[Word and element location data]
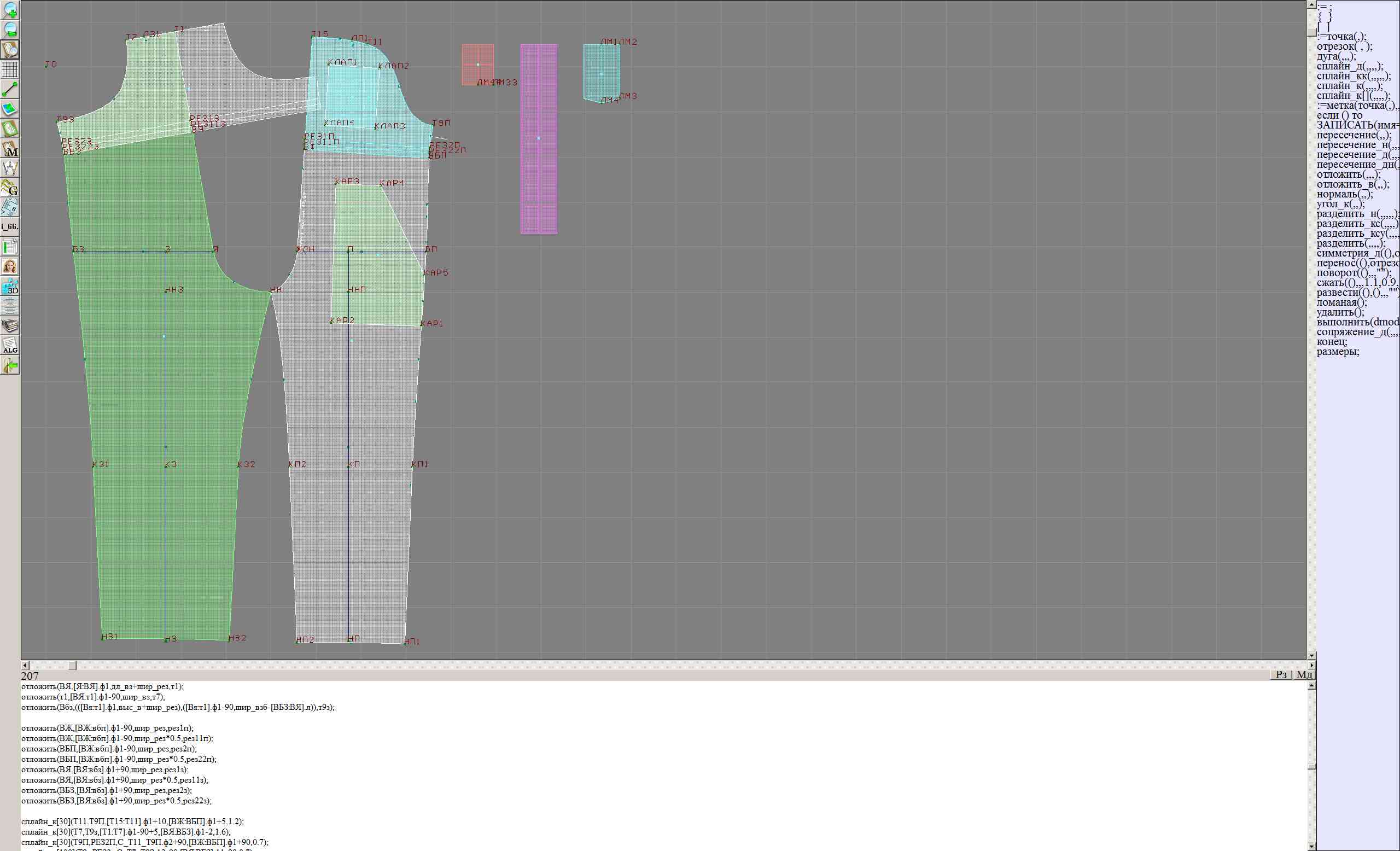Select the green line segment tool
The image size is (1400, 851).
(x=10, y=89)
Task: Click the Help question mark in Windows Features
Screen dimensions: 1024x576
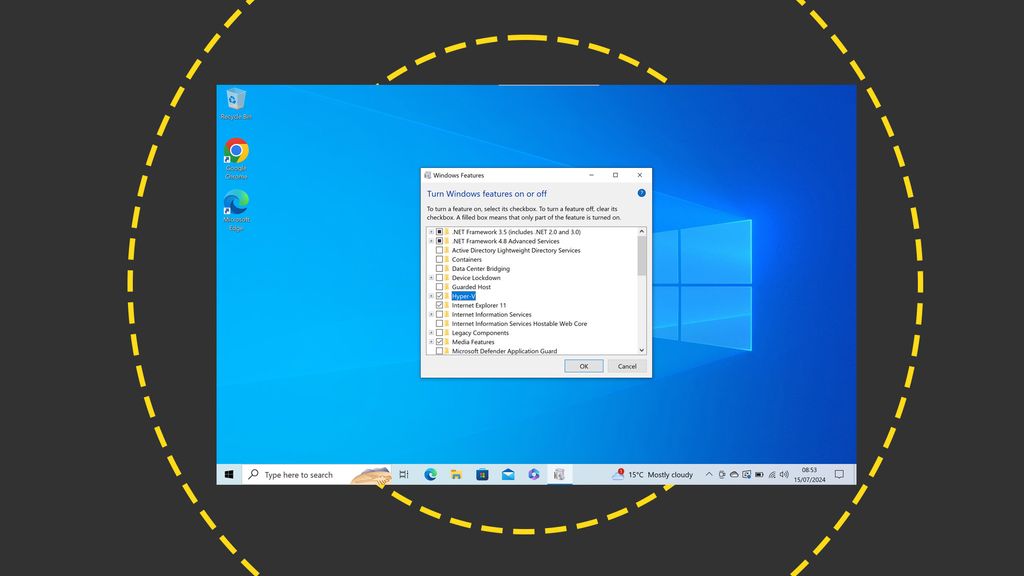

→ Exercise directions
Set down every line of the data above word for word, omitting the pictures.

→ Result for this task
Select the green line segment tool
The image size is (1400, 851).
(x=10, y=89)
Task: Click the Help question mark in Windows Features
Screen dimensions: 1024x576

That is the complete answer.